-- Start Stored data --

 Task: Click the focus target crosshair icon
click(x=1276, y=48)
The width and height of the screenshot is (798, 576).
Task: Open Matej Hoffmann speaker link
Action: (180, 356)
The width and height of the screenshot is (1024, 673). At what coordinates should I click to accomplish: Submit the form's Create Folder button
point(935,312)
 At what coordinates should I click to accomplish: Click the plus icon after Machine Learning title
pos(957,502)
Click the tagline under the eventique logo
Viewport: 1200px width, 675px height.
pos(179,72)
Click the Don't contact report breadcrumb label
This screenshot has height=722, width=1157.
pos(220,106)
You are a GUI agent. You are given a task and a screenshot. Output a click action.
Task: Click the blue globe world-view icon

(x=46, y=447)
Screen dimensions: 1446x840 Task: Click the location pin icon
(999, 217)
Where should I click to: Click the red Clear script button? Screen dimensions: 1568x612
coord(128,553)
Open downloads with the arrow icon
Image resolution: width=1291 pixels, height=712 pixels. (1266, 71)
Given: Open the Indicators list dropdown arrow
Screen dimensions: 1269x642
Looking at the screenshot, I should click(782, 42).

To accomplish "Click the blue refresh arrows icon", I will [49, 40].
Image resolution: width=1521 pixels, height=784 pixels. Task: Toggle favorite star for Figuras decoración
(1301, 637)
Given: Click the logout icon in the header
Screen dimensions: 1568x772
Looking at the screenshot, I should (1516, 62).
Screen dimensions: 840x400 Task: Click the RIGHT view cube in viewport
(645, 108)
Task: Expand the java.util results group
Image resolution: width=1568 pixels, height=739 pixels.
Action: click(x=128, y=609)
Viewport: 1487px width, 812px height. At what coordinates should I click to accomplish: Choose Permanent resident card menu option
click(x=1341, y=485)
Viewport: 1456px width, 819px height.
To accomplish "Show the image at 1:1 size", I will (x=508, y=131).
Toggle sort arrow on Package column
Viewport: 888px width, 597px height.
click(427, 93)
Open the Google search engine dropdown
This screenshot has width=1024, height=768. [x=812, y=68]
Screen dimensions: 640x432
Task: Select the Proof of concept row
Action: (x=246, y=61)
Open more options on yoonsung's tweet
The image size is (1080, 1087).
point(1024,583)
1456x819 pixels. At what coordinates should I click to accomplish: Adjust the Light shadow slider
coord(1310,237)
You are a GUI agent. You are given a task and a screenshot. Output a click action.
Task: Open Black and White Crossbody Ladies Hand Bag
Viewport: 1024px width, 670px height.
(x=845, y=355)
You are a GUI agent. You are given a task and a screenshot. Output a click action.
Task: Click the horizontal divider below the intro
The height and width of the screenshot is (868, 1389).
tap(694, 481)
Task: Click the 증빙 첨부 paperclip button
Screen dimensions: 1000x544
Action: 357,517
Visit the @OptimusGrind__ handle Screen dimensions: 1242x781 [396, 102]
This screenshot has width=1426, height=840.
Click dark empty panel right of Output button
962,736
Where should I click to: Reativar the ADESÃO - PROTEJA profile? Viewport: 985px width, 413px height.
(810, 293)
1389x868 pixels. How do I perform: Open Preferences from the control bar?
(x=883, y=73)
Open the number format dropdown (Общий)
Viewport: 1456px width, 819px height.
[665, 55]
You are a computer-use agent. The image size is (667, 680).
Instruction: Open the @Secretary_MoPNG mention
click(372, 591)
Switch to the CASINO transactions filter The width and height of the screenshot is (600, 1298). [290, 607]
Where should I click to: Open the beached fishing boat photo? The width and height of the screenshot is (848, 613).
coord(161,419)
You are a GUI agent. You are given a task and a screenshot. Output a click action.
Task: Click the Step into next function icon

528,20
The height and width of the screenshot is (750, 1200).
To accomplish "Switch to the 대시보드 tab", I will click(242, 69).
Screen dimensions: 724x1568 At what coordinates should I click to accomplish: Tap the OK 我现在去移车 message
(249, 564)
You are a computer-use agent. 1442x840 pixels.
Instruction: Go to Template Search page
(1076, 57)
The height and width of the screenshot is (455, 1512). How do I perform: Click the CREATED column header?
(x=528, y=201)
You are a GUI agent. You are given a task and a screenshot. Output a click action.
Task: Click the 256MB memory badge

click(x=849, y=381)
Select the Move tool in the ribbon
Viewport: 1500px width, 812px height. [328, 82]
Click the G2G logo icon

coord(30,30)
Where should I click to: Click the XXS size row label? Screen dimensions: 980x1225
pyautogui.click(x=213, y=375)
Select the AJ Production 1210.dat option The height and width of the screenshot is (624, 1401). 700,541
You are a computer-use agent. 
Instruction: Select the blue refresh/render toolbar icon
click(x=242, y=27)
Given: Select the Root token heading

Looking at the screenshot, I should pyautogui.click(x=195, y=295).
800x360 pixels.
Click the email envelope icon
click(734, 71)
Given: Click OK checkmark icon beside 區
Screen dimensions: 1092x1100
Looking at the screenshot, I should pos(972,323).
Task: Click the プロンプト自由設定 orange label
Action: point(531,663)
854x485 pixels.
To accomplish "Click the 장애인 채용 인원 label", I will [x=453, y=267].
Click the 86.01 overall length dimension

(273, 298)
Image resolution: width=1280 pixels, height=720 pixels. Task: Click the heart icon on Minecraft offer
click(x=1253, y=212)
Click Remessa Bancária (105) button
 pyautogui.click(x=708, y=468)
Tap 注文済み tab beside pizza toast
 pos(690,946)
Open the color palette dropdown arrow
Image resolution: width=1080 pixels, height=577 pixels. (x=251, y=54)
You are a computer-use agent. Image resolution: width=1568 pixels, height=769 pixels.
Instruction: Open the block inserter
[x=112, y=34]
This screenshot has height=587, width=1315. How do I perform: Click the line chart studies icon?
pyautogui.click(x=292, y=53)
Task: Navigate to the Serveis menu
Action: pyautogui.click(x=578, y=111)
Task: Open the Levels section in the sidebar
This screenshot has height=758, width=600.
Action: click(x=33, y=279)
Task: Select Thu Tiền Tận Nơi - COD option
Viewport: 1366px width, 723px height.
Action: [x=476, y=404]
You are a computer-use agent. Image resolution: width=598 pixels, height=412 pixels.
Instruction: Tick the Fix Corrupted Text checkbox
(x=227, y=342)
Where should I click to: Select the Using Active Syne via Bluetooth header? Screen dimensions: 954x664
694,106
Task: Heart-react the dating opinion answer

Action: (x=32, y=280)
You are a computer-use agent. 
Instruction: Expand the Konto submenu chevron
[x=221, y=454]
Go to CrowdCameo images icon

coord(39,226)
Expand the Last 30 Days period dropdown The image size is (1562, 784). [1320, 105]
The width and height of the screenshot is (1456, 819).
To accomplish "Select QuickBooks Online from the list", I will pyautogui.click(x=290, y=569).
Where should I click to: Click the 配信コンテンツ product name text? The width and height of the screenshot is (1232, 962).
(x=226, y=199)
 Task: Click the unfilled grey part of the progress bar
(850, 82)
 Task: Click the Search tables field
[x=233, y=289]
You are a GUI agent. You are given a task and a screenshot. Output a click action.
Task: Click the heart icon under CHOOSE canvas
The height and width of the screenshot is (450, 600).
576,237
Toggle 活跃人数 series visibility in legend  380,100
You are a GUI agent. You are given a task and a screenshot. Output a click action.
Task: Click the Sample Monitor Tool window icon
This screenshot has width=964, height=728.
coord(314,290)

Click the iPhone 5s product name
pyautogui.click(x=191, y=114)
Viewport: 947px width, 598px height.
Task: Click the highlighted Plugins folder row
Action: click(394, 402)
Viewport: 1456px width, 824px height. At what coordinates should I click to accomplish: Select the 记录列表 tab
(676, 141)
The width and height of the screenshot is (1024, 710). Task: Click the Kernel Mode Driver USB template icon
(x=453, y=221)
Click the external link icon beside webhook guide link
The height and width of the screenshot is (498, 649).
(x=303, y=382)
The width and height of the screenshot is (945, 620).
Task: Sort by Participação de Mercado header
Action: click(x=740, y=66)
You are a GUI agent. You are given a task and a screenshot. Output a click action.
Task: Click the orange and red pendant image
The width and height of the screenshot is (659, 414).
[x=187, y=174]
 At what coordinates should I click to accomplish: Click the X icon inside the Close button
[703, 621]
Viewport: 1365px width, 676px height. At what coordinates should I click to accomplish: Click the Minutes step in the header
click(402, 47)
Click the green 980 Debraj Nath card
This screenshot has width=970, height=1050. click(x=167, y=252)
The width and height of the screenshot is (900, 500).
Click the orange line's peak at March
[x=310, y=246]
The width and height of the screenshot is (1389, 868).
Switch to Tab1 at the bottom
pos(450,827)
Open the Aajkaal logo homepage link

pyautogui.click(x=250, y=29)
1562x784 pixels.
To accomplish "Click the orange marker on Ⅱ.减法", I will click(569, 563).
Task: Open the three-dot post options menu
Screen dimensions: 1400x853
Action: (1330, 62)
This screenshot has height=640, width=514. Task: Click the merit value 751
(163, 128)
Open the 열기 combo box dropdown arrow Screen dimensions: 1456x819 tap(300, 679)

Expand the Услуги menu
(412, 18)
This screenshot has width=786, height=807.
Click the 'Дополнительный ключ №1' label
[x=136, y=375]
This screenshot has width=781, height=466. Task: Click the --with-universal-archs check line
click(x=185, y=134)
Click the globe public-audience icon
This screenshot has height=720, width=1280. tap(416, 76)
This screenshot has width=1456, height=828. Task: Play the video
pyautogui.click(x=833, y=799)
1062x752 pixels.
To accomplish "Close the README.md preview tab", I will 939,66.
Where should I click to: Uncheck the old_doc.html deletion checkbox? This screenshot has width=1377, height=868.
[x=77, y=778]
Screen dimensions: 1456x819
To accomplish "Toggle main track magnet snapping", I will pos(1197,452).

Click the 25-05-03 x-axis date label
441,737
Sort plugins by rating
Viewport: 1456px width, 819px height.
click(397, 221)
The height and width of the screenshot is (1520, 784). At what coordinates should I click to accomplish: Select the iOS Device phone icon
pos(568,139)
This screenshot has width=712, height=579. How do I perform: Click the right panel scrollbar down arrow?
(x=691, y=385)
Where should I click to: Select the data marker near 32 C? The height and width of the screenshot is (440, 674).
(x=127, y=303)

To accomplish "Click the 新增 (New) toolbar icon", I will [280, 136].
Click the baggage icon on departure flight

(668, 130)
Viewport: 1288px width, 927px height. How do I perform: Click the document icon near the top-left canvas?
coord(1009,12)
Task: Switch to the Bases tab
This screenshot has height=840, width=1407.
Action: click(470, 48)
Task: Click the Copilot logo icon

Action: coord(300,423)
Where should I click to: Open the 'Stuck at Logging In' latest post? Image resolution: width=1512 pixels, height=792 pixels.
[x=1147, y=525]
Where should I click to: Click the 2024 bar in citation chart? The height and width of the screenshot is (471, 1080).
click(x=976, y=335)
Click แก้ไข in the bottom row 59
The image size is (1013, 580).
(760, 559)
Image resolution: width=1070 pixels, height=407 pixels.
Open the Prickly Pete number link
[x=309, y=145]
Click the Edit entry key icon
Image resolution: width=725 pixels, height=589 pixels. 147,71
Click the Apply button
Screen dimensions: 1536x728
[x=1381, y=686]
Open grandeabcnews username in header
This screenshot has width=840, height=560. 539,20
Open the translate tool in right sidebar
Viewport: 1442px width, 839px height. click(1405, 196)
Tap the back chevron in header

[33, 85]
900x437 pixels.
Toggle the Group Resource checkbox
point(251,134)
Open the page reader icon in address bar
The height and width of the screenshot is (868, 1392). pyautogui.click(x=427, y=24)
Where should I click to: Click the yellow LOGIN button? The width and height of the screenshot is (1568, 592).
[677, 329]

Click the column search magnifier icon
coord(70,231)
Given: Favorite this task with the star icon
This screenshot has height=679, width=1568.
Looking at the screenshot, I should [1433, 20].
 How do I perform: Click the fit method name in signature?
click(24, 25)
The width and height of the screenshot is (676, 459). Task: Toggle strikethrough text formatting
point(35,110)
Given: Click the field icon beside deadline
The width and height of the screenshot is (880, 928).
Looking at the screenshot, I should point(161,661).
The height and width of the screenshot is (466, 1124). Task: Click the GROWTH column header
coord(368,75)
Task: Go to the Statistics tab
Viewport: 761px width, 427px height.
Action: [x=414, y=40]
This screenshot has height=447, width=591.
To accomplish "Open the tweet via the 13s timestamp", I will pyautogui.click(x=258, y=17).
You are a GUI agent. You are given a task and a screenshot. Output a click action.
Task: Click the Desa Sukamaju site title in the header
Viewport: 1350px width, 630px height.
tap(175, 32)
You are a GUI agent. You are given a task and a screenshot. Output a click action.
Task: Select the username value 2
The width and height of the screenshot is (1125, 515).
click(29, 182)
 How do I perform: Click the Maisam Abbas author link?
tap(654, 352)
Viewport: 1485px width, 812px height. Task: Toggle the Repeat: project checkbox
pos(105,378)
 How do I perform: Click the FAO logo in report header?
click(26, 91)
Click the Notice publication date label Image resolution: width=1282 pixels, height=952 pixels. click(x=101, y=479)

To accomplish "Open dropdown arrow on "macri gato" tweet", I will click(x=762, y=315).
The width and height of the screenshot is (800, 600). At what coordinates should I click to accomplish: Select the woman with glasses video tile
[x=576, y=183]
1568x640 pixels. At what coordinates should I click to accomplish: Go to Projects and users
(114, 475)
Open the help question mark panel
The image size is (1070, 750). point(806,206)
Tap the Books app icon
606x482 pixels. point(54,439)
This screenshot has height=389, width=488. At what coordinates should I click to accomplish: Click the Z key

-- End Stored data --

**The task**
Convert the lines of the material above into a numbered list, starting at the line that contains "Viewport: 1365px width, 676px" and ending at the line that contains "This screenshot has height=720, width=1280.", with both of those lines included and blank lines left out.

**Expected answer**
1. Viewport: 1365px width, 676px height. At what coordinates should I click to accomplish: Click the Minutes step in the header
2. click(402, 47)
3. Click the green 980 Debraj Nath card
4. This screenshot has width=970, height=1050. click(x=167, y=252)
5. The width and height of the screenshot is (900, 500).
6. Click the orange line's peak at March
7. [x=310, y=246]
8. The width and height of the screenshot is (1389, 868).
9. Switch to Tab1 at the bottom
10. pos(450,827)
11. Open the Aajkaal logo homepage link
12. pyautogui.click(x=250, y=29)
13. 1562x784 pixels.
14. To accomplish "Click the orange marker on Ⅱ.减法", I will click(569, 563).
15. Task: Open the three-dot post options menu
16. Screen dimensions: 1400x853
17. Action: (1330, 62)
18. This screenshot has height=640, width=514. Task: Click the merit value 751
19. (163, 128)
20. Open the 열기 combo box dropdown arrow Screen dimensions: 1456x819 tap(300, 679)
21. Expand the Услуги menu
22. (412, 18)
23. This screenshot has width=786, height=807.
24. Click the 'Дополнительный ключ №1' label
25. [x=136, y=375]
26. This screenshot has width=781, height=466. Task: Click the --with-universal-archs check line
27. click(x=185, y=134)
28. Click the globe public-audience icon
29. This screenshot has height=720, width=1280. tap(416, 76)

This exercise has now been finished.